A single number is the answer: the count of lines below that contain "agent".
☆ ☆ ☆ ☆ ☆ ☆ ☆
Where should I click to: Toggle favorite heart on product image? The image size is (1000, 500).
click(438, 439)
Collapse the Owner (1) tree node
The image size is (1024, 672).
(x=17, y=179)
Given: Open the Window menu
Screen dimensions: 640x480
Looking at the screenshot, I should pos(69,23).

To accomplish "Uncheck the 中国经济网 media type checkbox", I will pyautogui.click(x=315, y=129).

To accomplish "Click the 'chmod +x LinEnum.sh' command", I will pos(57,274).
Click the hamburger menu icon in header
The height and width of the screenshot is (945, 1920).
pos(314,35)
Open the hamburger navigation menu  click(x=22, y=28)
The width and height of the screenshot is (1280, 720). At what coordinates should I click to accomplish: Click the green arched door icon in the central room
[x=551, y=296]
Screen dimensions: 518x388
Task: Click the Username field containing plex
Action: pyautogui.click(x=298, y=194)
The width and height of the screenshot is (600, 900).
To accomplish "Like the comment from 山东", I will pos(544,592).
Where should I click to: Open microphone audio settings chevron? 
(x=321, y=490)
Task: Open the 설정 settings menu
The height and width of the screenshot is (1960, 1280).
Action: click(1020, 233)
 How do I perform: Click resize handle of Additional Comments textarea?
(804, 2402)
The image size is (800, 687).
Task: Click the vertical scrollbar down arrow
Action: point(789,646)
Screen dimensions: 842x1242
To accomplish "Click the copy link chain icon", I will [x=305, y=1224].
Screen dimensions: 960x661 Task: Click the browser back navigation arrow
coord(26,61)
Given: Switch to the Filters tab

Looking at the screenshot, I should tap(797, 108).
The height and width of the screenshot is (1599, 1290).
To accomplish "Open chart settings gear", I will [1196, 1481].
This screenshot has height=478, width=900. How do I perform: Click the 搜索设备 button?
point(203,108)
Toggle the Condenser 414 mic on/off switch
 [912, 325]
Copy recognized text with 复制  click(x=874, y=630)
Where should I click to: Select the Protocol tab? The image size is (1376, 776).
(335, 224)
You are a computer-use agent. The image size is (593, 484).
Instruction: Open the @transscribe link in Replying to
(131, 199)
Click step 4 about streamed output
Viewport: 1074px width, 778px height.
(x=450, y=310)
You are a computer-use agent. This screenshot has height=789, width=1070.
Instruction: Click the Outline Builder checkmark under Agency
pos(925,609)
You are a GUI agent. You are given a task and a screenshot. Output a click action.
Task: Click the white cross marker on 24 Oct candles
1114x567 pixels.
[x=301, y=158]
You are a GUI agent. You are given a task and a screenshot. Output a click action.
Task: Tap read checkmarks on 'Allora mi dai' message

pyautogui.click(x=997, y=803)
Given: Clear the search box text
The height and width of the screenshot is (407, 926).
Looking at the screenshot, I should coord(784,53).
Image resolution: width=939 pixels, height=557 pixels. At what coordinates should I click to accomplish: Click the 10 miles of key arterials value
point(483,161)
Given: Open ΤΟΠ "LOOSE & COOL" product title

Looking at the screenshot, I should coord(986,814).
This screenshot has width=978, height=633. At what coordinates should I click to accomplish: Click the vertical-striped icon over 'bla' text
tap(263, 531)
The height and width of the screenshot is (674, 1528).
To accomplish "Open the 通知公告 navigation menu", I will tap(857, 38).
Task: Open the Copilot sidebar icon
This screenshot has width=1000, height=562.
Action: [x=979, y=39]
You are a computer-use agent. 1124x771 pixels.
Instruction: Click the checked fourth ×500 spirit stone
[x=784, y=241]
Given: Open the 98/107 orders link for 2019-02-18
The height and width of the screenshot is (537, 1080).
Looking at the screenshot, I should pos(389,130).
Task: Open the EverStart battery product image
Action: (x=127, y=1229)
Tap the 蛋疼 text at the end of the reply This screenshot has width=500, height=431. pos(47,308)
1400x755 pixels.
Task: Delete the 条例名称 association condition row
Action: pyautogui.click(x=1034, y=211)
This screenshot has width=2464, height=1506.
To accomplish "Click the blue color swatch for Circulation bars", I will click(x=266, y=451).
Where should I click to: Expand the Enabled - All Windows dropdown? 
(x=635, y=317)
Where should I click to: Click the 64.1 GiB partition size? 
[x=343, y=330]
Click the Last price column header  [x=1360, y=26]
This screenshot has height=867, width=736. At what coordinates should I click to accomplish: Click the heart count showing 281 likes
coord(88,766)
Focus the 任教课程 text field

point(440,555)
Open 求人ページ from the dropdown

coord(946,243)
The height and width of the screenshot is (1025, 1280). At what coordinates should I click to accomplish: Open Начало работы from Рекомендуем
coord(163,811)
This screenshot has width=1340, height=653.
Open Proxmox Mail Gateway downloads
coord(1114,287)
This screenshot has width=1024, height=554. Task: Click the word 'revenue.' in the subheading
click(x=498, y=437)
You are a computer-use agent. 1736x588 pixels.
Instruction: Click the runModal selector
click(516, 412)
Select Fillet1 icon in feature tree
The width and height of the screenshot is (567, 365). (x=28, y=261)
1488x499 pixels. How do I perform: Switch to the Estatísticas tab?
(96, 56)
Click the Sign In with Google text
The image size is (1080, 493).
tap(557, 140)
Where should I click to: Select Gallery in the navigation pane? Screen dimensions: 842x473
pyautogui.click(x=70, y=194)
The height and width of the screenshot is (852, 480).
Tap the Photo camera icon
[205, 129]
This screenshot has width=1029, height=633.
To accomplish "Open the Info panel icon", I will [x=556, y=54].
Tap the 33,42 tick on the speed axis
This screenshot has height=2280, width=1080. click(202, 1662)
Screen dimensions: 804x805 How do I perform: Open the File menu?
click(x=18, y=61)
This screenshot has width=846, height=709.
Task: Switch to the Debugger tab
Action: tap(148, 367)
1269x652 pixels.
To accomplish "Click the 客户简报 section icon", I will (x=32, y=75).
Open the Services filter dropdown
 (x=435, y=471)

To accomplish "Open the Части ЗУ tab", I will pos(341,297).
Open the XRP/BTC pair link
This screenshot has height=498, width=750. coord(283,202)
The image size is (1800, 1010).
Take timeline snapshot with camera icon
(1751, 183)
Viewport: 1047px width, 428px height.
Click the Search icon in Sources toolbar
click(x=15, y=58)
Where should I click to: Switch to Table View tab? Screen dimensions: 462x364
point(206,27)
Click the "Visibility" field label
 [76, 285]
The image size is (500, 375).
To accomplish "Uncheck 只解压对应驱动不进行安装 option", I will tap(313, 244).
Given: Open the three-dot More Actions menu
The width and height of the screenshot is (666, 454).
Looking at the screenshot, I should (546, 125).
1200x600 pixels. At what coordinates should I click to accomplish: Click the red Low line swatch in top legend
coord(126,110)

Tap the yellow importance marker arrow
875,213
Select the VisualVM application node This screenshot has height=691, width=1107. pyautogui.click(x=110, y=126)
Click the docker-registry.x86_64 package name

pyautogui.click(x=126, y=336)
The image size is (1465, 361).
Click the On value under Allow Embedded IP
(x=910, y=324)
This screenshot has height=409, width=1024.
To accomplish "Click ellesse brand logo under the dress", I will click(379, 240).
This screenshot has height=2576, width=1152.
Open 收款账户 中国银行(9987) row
☆ ☆ ☆ ☆ ☆ ☆ ☆
| EXERCISE OUTPUT |
6